What you need to do:
Reproduce the line that contains "Open the View" and every line after it through the end of the records, exactly, with nothing added.

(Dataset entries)
=====
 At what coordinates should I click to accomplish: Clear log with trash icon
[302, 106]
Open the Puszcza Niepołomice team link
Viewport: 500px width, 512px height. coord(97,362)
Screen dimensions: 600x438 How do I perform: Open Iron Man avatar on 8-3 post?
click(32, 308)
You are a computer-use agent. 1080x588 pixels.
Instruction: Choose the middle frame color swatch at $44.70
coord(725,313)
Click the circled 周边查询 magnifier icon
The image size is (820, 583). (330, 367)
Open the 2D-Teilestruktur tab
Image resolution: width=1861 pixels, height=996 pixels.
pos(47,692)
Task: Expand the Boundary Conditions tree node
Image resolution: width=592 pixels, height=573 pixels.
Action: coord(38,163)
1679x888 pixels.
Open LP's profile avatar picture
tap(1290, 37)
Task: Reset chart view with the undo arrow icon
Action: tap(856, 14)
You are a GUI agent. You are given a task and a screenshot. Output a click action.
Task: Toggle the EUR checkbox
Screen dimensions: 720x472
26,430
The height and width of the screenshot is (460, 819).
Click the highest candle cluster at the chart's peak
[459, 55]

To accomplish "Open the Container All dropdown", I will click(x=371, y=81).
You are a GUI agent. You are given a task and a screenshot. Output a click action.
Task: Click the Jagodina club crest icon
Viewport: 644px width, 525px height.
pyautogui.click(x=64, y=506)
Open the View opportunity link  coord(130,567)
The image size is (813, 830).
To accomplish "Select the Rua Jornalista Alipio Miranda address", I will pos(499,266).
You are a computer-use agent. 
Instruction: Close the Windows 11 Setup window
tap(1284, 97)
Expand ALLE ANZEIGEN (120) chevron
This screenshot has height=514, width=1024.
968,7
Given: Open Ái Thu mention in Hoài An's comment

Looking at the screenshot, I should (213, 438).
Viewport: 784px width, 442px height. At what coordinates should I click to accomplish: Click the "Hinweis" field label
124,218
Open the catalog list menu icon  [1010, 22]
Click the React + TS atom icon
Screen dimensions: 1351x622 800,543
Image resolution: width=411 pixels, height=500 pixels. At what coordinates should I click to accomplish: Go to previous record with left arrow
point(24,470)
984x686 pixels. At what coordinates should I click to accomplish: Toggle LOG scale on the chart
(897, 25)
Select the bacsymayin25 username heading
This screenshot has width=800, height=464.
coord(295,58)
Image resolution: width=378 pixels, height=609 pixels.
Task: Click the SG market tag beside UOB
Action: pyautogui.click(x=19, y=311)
=====
Finished task:
Open the View opportunity link  coord(130,567)
The image size is (813, 830).
To accomplish "Select the Rua Jornalista Alipio Miranda address", I will pos(499,266).
You are a computer-use agent. 
Instruction: Close the Windows 11 Setup window
tap(1284, 97)
Expand ALLE ANZEIGEN (120) chevron
This screenshot has height=514, width=1024.
968,7
Given: Open Ái Thu mention in Hoài An's comment

Looking at the screenshot, I should (213, 438).
Viewport: 784px width, 442px height. At what coordinates should I click to accomplish: Click the "Hinweis" field label
124,218
Open the catalog list menu icon  [1010, 22]
Click the React + TS atom icon
Screen dimensions: 1351x622 800,543
Image resolution: width=411 pixels, height=500 pixels. At what coordinates should I click to accomplish: Go to previous record with left arrow
point(24,470)
984x686 pixels. At what coordinates should I click to accomplish: Toggle LOG scale on the chart
(897, 25)
Select the bacsymayin25 username heading
This screenshot has width=800, height=464.
coord(295,58)
Image resolution: width=378 pixels, height=609 pixels.
Task: Click the SG market tag beside UOB
Action: pyautogui.click(x=19, y=311)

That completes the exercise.